It’s 1973. The five-year-old Danny (Cory Buck) is with his father, visiting family friend Grace (Brenda Blethyn). Grace is about to give birth and – bizarrely – Danny helps save the baby by freeing the umbilical cord round its neck. When the baby, Anna, is born he announces that one day he will marry her. Twenty-five years later, Danny (now played by Jude Law) is back in the USA and has a chance meeting with the Swan family. (He would have just decided to visit them, but the writers clearly preferred a far more unlikely scenario.) He sees Anna (Gretchen Mol) and falls in love. But Anna is part of a big, complicated family and about to get engaged to a man she doesn’t really love.
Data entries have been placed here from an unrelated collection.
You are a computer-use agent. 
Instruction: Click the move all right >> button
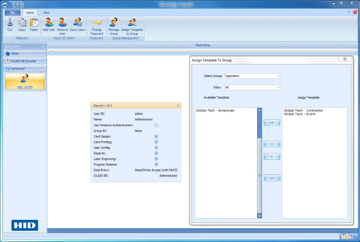click(272, 123)
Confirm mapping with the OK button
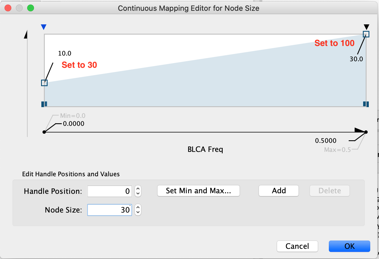 point(349,246)
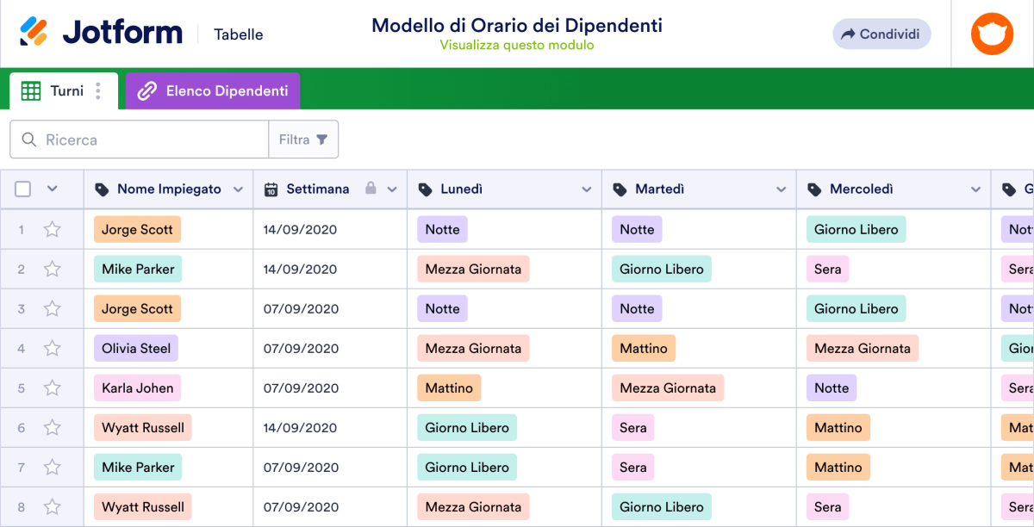Star the Wyatt Russell row six
This screenshot has width=1034, height=527.
click(52, 427)
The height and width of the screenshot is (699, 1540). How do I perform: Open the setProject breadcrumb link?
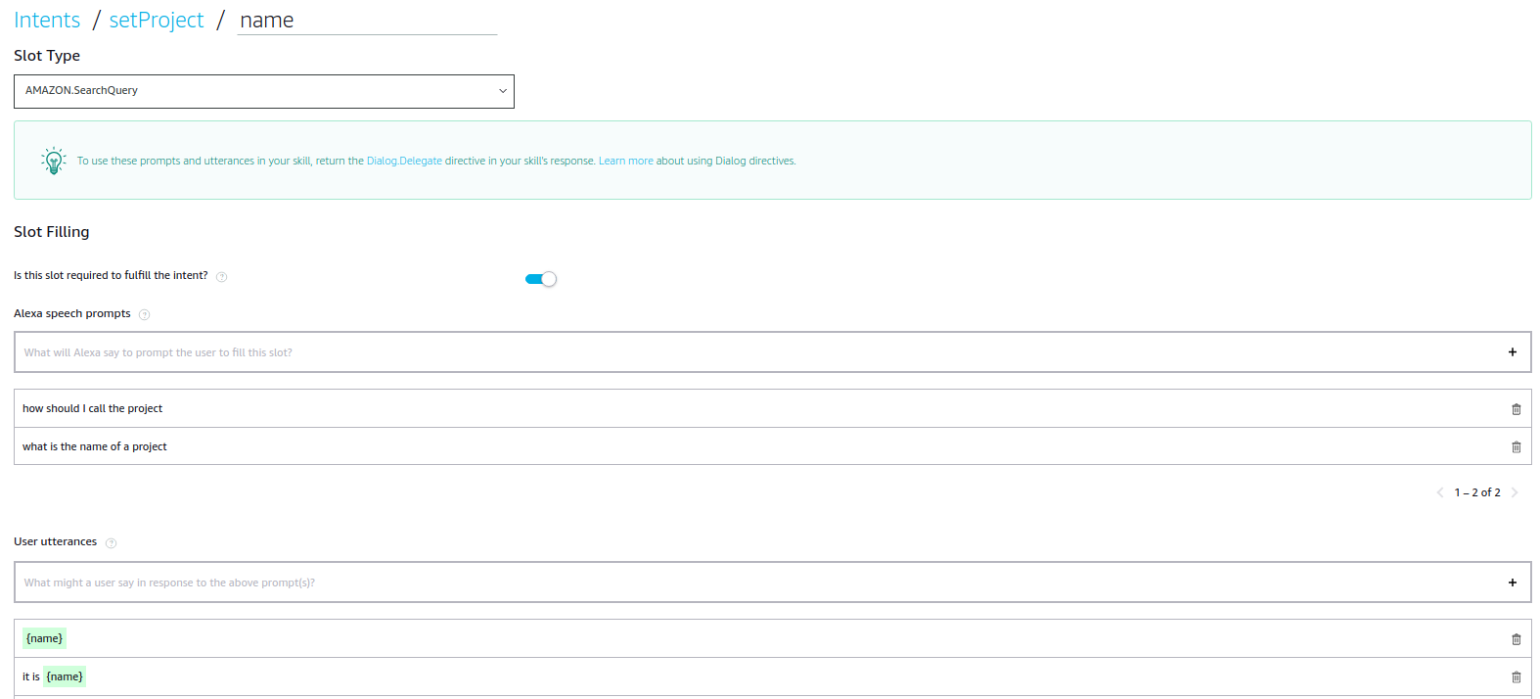click(x=157, y=21)
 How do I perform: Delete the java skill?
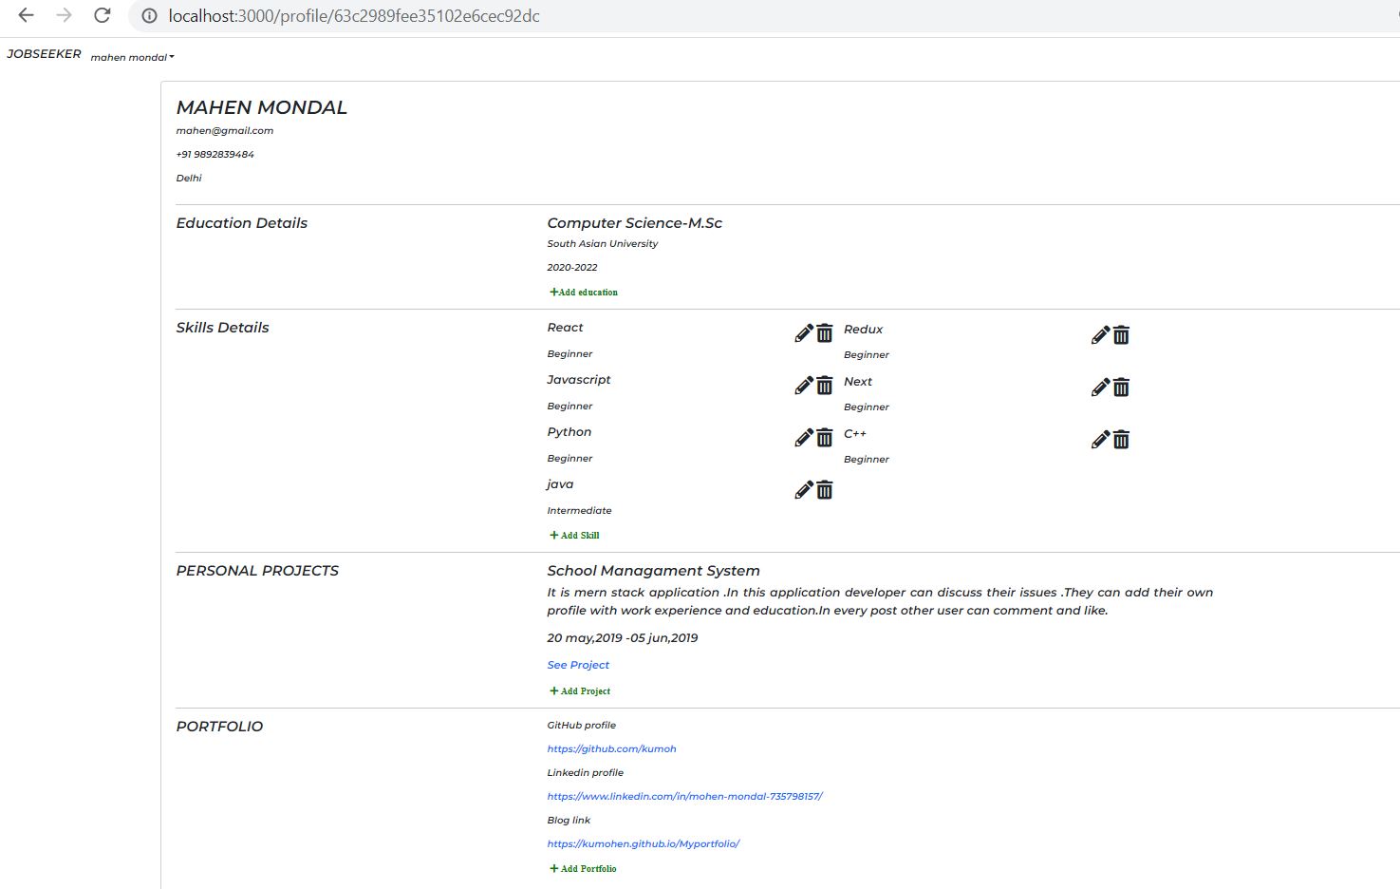824,490
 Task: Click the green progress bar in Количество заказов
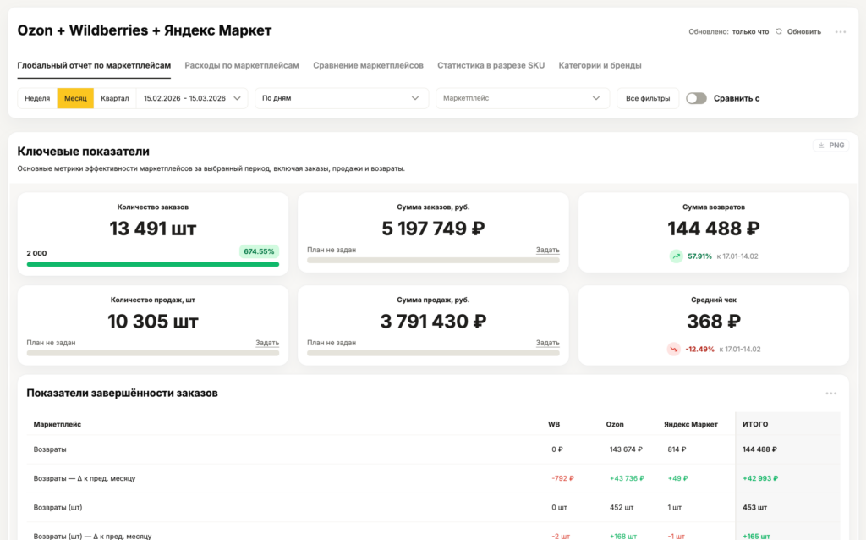coord(152,264)
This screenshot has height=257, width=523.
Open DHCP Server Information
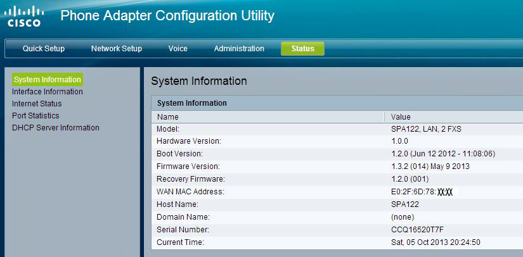click(x=56, y=128)
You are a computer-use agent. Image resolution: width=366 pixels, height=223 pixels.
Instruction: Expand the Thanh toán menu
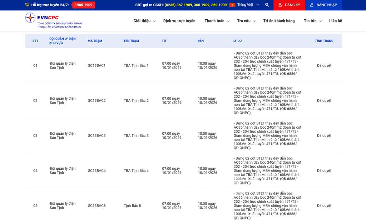pos(217,21)
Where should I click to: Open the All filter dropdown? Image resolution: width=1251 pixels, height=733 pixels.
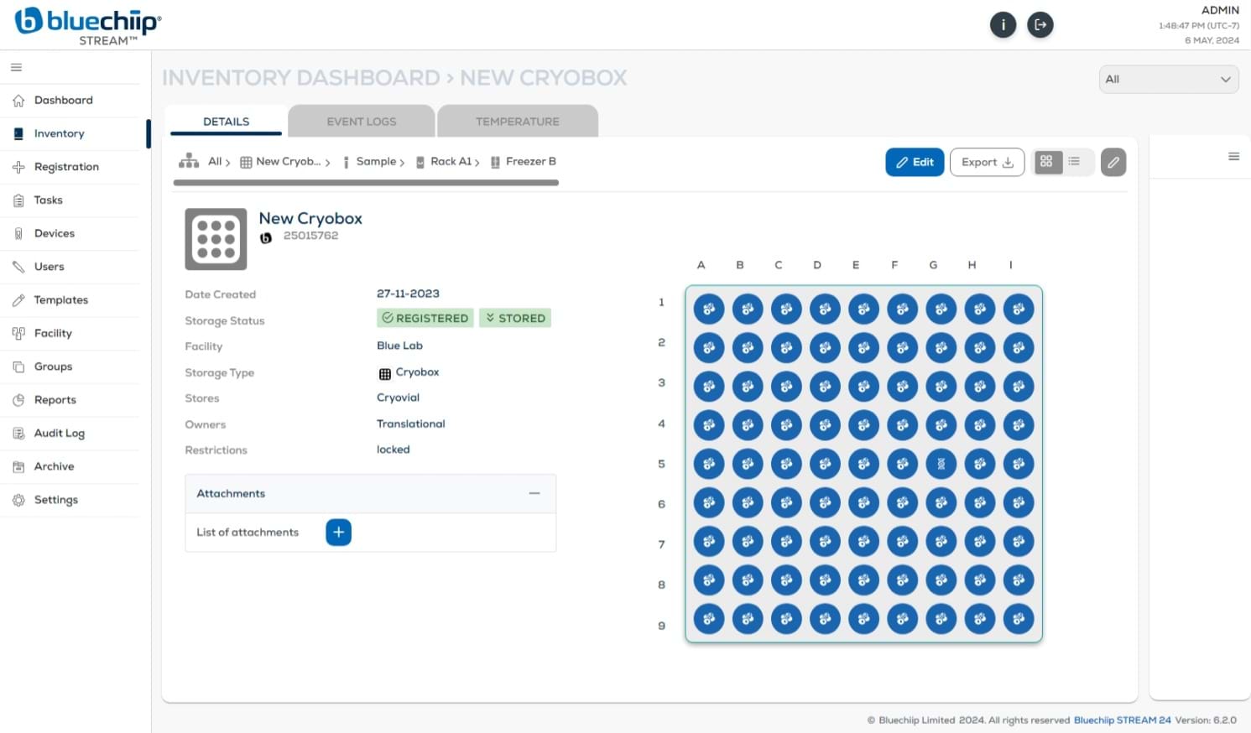click(x=1168, y=80)
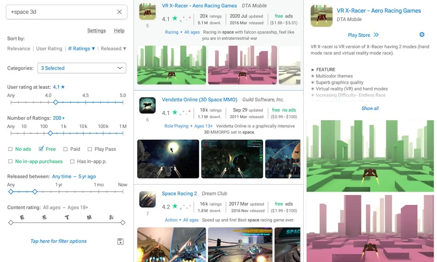Click the save results icon near filter options
This screenshot has height=262, width=437.
pyautogui.click(x=120, y=241)
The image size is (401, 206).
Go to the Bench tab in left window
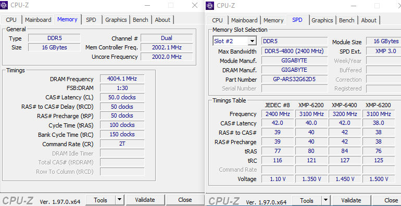[x=141, y=20]
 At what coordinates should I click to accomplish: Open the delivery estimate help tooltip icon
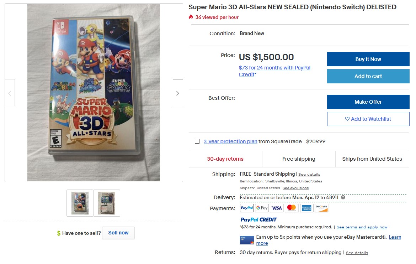pos(342,197)
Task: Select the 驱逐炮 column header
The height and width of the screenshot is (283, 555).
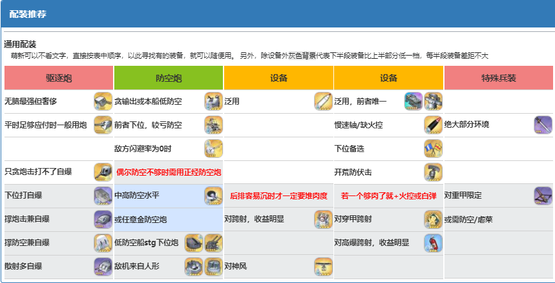Action: click(x=59, y=78)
The film is strange in many ways. The plot doesn’t really ring true, but the members of the family are quirky, well-drawn characters and you are quickly drawn into their world. There’s a blind sister, a suicidal sister and a slightly odd sister.
There’s a thread about Anna Karenina running through it, and the sisters are named Anna, Karen and Nina accordingly. Some of their stories don’t quite work (the suicidal sister actually shoots her husband and nothing more is said about it). A writer such as Nora Ephron or Woody Allen would have done a better job of neatly tying those threads together. But the film exudes charm and all of the performances are hugely likeable. There are genuinely touching parts and a few laughs too.